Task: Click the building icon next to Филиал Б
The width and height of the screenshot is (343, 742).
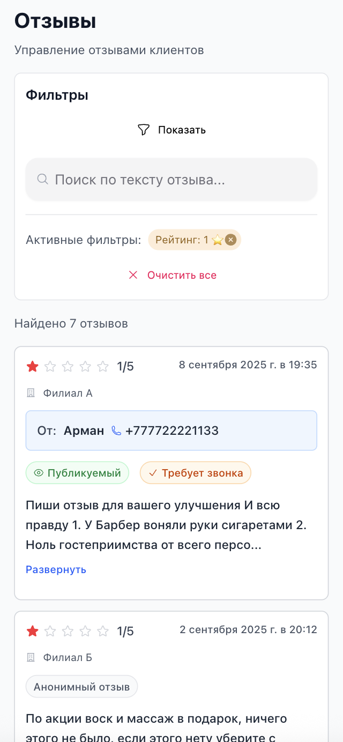Action: pyautogui.click(x=31, y=658)
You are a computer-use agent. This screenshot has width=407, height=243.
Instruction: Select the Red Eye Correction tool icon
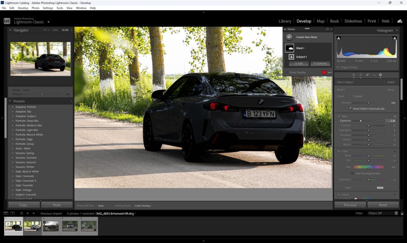(374, 75)
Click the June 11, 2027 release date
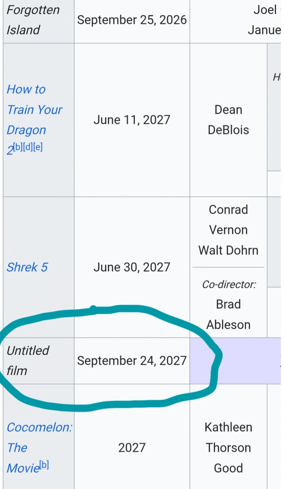Screen dimensions: 284x489 tap(132, 120)
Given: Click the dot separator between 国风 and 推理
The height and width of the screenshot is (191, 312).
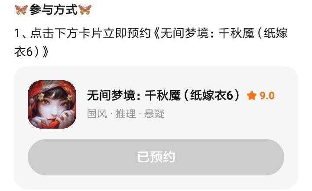Looking at the screenshot, I should (x=111, y=114).
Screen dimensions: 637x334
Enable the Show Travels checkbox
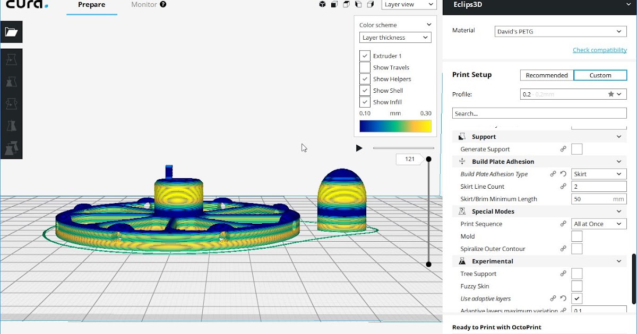tap(365, 67)
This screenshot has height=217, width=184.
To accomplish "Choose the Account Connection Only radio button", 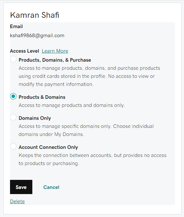I will click(x=13, y=146).
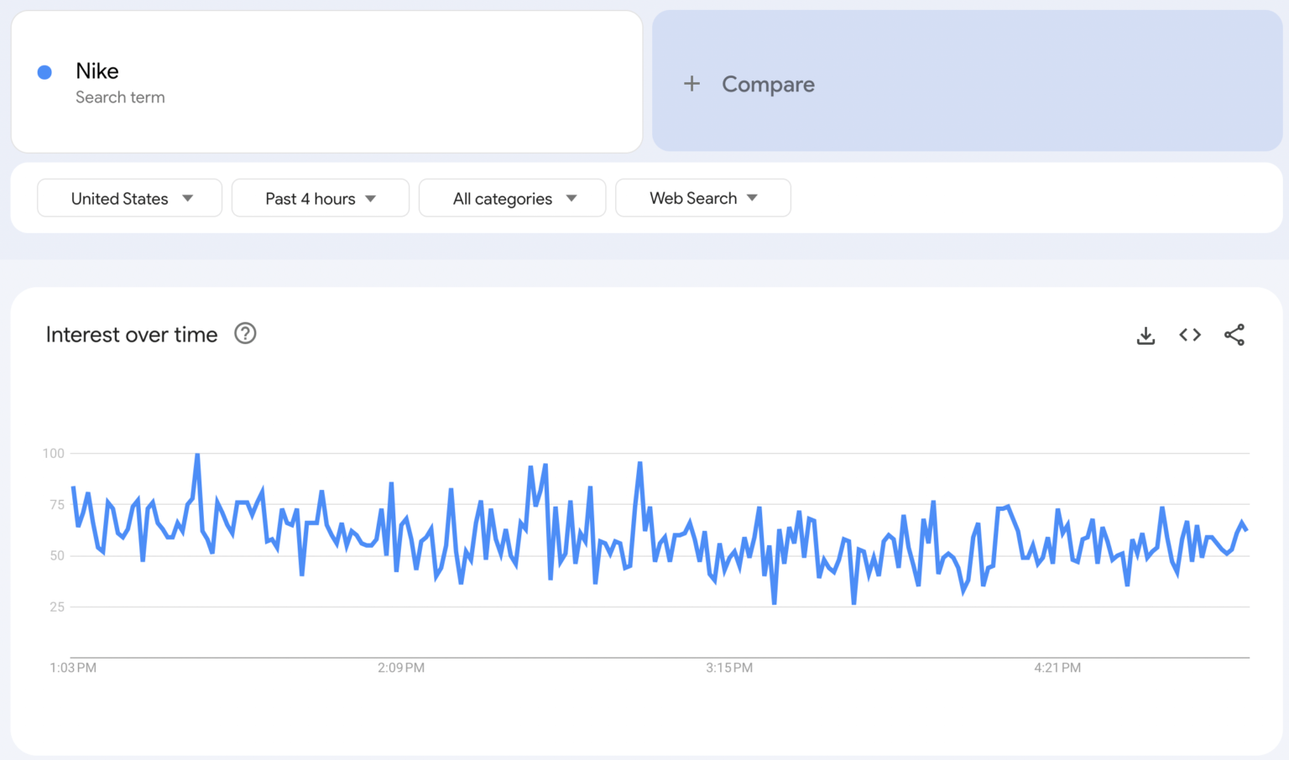
Task: Download the Interest over time data as CSV
Action: 1145,335
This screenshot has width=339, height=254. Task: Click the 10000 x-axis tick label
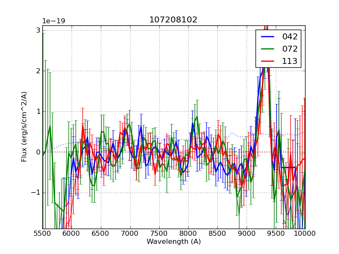pos(305,233)
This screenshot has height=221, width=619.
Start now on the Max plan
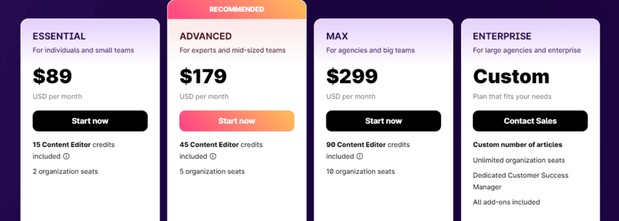click(x=383, y=121)
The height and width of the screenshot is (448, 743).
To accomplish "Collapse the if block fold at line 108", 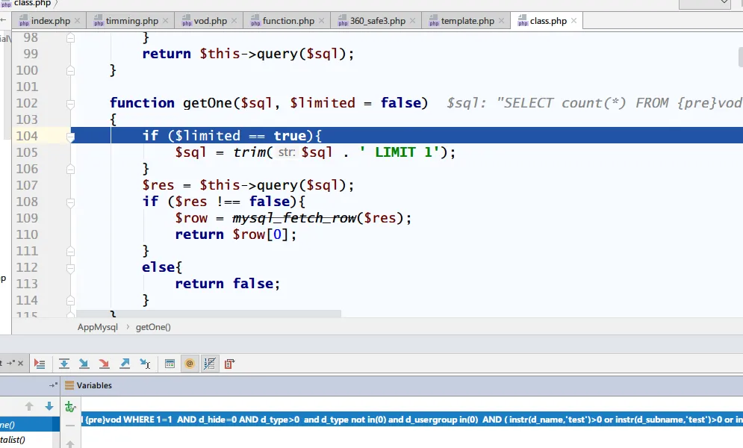I will (x=71, y=202).
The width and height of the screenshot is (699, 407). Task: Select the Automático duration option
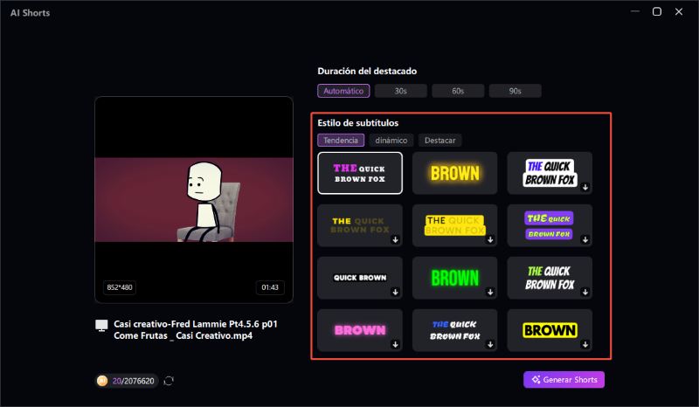tap(343, 91)
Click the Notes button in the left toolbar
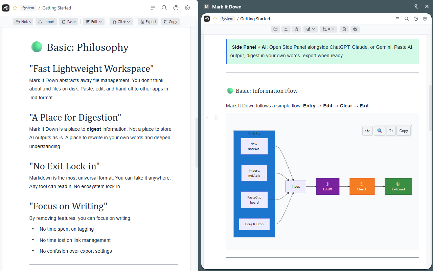The width and height of the screenshot is (433, 271). point(23,21)
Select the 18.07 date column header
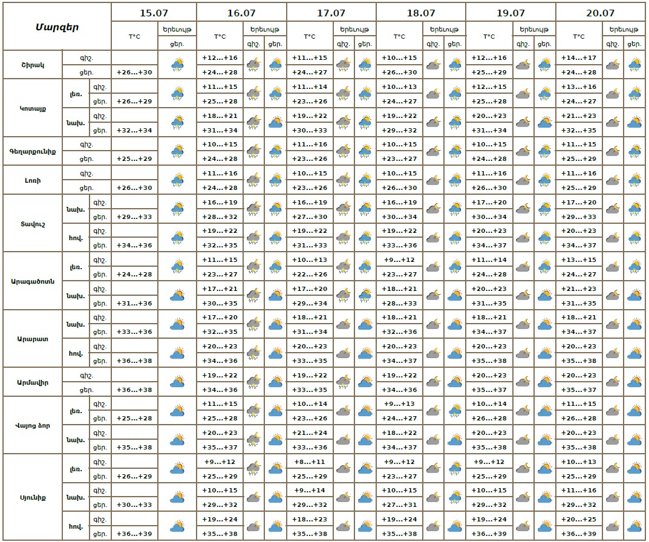 [421, 13]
──────
### EXERCISE AIM:
Copy out only the lines from the one containing "The width and height of the screenshot is (699, 407)." to the end of the entries, unchanged. Drop the pictures.

### TASK OUTPUT:
The width and height of the screenshot is (699, 407). Task: Select the Automático duration option
tap(343, 91)
Click the Notes button in the left toolbar
The width and height of the screenshot is (433, 271). point(23,21)
Select the 18.07 date column header
 [421, 13]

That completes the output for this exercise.